### [TASK]
Select each line of the entries below that contains the word "accomplish". Count a line only if the letter case matches.

Dataset items
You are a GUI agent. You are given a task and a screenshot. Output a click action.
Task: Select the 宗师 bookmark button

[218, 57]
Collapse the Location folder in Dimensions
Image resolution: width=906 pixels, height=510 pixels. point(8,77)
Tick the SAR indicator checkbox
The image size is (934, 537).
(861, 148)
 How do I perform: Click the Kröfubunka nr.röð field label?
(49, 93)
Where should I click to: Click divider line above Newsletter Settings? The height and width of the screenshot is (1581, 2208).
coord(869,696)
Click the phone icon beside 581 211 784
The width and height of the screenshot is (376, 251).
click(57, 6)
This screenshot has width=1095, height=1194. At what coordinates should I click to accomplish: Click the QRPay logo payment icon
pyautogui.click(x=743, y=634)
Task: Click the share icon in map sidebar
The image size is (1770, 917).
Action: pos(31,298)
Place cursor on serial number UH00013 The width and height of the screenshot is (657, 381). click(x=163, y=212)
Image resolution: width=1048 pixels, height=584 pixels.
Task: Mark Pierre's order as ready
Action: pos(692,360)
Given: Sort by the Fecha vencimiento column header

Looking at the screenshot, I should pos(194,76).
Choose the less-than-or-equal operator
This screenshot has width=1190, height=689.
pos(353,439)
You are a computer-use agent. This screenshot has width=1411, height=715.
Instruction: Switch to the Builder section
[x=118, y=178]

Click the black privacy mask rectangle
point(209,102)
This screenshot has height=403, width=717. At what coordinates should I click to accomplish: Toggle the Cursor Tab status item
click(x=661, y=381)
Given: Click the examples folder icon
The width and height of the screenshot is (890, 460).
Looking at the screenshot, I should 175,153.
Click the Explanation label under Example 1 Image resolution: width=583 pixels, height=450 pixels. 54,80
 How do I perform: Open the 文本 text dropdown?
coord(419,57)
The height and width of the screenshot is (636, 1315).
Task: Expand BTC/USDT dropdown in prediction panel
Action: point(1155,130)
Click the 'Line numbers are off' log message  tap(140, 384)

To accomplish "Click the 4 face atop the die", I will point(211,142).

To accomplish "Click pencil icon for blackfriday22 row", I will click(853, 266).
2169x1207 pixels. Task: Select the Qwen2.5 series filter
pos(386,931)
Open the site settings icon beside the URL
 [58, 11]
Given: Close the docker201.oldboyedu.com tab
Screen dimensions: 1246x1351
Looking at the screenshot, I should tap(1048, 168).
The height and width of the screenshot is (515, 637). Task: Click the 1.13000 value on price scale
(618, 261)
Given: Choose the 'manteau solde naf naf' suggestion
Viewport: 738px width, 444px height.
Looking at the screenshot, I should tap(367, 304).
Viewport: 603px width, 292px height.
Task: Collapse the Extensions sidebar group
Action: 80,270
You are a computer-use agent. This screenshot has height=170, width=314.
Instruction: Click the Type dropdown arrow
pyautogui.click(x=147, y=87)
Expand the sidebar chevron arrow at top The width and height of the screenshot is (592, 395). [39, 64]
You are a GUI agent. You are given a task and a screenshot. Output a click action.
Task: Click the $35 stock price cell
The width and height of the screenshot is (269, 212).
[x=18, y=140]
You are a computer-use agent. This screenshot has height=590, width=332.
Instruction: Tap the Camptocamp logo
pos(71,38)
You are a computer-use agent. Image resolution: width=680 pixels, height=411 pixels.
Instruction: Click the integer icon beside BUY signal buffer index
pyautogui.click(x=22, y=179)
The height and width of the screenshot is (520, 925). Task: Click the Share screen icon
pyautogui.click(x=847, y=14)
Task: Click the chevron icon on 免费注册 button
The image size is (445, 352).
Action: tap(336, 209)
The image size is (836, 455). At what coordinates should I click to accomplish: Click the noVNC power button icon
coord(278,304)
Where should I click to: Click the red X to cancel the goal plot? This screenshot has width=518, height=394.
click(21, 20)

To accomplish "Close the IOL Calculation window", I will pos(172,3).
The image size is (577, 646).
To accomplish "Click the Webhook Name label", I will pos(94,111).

### [FULL OUTPUT]
This screenshot has width=1095, height=1194. At what coordinates should I click to accomplish: Click the QRPay logo payment icon
This screenshot has height=403, width=717. At what coordinates should I click to accomplish: Toggle the Cursor Tab status item
To accomplish "Click the 4 face atop the die", I will point(211,142).
To accomplish "Click pencil icon for blackfriday22 row", I will click(853, 266).
The image size is (836, 455). At what coordinates should I click to accomplish: Click the noVNC power button icon
To accomplish "Close the IOL Calculation window", I will pos(172,3).
To accomplish "Click the Webhook Name label", I will pos(94,111).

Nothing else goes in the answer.